The VAT Act states that VAT is charged at 18 percent on most goods and services in Uganda.  But specified goods and services, as well as exports outside Uganda, attract a zero rate of tax.
Although there is no specific definition of imported services in Ugandan law, tax authorities consider an imported service as one provided by a person residing outside Uganda who isn’t required to register for VAT in Uganda.
Some of these services provided by non-residents located outside Uganda include access to databases, cloud storage, cyber security and streaming services.

Regulation 14 of the VAT Regulations 1996 requires importers of services to account for VAT when the service is completed, payment is made, or the invoice is received, whichever comes first.
PricewaterhouseCoopers International Uganda (PwC), says this is urged to be done at the earliest of the service’s completion, payment, or invoice receipt.

Challenges 
Taxing imported services is tricky because they are not physical items such as goods. For example, services like online consulting or software support are hard to track and tax.
Unlike goods that go through customs, services don’t have a physical checkpoint, making it tougher to monitor and collect taxes on them.
Foreign suppliers often don’t have an office or physical presence in Uganda, complicating the enforcement of tax rules.

How it works 
“VAT-registered companies are no longer required to prepare self-billed tax invoices, thus they are unable to claim the VAT paid as input tax; however, a contractor or licensee in the petroleum and mining industry can claim an input tax credit for the reverse-charge VAT paid on imported services.

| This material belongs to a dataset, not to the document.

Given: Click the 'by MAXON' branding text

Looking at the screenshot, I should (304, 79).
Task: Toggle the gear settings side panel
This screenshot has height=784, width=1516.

Also, persons providing business process outsourcing (BPO) services are allowed to claim credit for input tax for VAT paid on imported services,” PwC states.

According to Mr Trevor Bwanika, a senior manager in PwC Uganda’s international tax practice, foreign service providers such as Zoom include VAT in their charges and remit it to the Uganda Revenue Authority (URA).
The URA then becomes vigilant in ensuring that all taxes on imported services are collected through VAT audits to prevent revenue loss.
Failing to pay VAT on non-exempt imported services is a legal violation and incurs a penalty of 2 percent per month, compounded, up to the total of the principal and penal tax. 
This VAT on imported issues has sometimes been complex and has dragged companies to Tribunals and Courts in contentions of their tax assessments and there are examples of this.

Ernst & Young (E&Y) procured services like marketing, IT, and risk management from a foreign supplier, Ernst & Young EMIA Services Limited in 2022.
The court determined these services, although provided and obtained abroad, were used in Uganda.
Consequently, they were subject to VAT in Uganda.

Apollo Hotel Corporation Limited (Apollo) entered an international license agreement with Sheraton International Inc. to use the Sheraton brand and their Centralised Reservation System (CRS).
URA imposed a VAT assessment of Shs398.42 million on payments made to Sheraton, treating the CRS as an imported service.
Apollo contested this, arguing that the service did not involve importing physical or intangible items into Uganda.

The Tax Appeals Tribunal (TAT) sided with URA, declaring that using the Sheraton brand and CRS constituted an imported service.

Input tax credit 
PwC says VAT-registered companies cannot claim the VAT they paid on imported services as input tax.
“The potential liability for VAT on imported services could be significant, especially for Ugandan companies that engage in multiple foreign transactions involving the purchase of services. It is crucial to carefully assess services obtained from Foreign Service providers on a case-by-case basis to ascertain whether they qualify as imported services, and if so, to what extent.